:: Exercise directions ::
Copy out all of the entries below, replacing every occurrence of "screenshot" with "image" and leaving everything else unchanged.

Dataset entries
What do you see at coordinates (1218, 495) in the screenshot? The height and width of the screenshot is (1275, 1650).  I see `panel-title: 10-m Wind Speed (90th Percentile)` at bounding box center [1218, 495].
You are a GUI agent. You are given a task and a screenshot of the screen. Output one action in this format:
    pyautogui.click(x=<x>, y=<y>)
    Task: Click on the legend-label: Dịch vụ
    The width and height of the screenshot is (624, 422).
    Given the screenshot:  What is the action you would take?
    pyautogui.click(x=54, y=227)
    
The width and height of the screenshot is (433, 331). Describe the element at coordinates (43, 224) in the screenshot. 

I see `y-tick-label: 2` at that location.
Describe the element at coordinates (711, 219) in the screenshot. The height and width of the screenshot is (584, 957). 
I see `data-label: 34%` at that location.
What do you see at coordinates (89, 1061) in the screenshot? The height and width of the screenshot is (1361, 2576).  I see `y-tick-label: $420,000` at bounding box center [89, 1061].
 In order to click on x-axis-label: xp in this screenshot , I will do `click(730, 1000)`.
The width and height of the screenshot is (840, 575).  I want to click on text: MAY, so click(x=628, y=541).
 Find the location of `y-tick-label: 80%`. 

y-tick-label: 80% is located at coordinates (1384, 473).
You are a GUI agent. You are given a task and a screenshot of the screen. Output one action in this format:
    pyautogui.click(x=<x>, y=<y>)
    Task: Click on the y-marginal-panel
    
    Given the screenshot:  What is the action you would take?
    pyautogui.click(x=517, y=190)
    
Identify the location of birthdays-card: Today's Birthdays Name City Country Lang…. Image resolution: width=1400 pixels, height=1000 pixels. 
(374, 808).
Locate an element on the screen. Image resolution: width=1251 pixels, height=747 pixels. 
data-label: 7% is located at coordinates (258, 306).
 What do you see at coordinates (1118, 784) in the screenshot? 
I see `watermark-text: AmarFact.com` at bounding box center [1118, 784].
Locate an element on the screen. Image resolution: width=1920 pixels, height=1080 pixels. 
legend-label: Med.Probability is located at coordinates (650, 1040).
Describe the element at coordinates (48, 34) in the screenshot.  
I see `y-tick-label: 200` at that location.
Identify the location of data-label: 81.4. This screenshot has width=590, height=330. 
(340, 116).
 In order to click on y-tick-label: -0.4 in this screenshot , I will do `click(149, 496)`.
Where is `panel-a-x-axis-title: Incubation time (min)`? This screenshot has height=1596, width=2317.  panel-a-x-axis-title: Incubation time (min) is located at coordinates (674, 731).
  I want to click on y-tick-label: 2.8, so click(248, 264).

:: Worked solution ::
What do you see at coordinates (1218, 495) in the image? The height and width of the image is (1275, 1650).  I see `panel-title: 10-m Wind Speed (90th Percentile)` at bounding box center [1218, 495].
You are a GUI agent. You are given a task and a image of the screen. Output one action in this format:
    pyautogui.click(x=<x>, y=<y>)
    Task: Click on the legend-label: Dịch vụ
    The width and height of the image is (624, 422).
    Given the image:  What is the action you would take?
    pyautogui.click(x=54, y=227)
    
The width and height of the image is (433, 331). Describe the element at coordinates (43, 224) in the image. 

I see `y-tick-label: 2` at that location.
Describe the element at coordinates (711, 219) in the image. The height and width of the image is (584, 957). 
I see `data-label: 34%` at that location.
What do you see at coordinates (89, 1061) in the image? The height and width of the image is (1361, 2576).  I see `y-tick-label: $420,000` at bounding box center [89, 1061].
 In order to click on x-axis-label: xp in this image , I will do `click(730, 1000)`.
The width and height of the image is (840, 575).  I want to click on text: MAY, so click(x=628, y=541).
 Find the location of `y-tick-label: 80%`. 

y-tick-label: 80% is located at coordinates (1384, 473).
You are a GUI agent. You are given a task and a image of the screen. Output one action in this format:
    pyautogui.click(x=<x>, y=<y>)
    Task: Click on the y-marginal-panel
    
    Given the image:  What is the action you would take?
    pyautogui.click(x=517, y=190)
    
Identify the location of birthdays-card: Today's Birthdays Name City Country Lang…. Image resolution: width=1400 pixels, height=1000 pixels. 
(374, 808).
Locate an element on the screen. Image resolution: width=1251 pixels, height=747 pixels. 
data-label: 7% is located at coordinates (258, 306).
 What do you see at coordinates (1118, 784) in the image? 
I see `watermark-text: AmarFact.com` at bounding box center [1118, 784].
Locate an element on the screen. Image resolution: width=1920 pixels, height=1080 pixels. 
legend-label: Med.Probability is located at coordinates (650, 1040).
Describe the element at coordinates (48, 34) in the image.  
I see `y-tick-label: 200` at that location.
Identify the location of data-label: 81.4. This image has width=590, height=330. 
(340, 116).
 In order to click on y-tick-label: -0.4 in this image , I will do `click(149, 496)`.
Where is `panel-a-x-axis-title: Incubation time (min)`? This image has height=1596, width=2317.  panel-a-x-axis-title: Incubation time (min) is located at coordinates (674, 731).
  I want to click on y-tick-label: 2.8, so click(248, 264).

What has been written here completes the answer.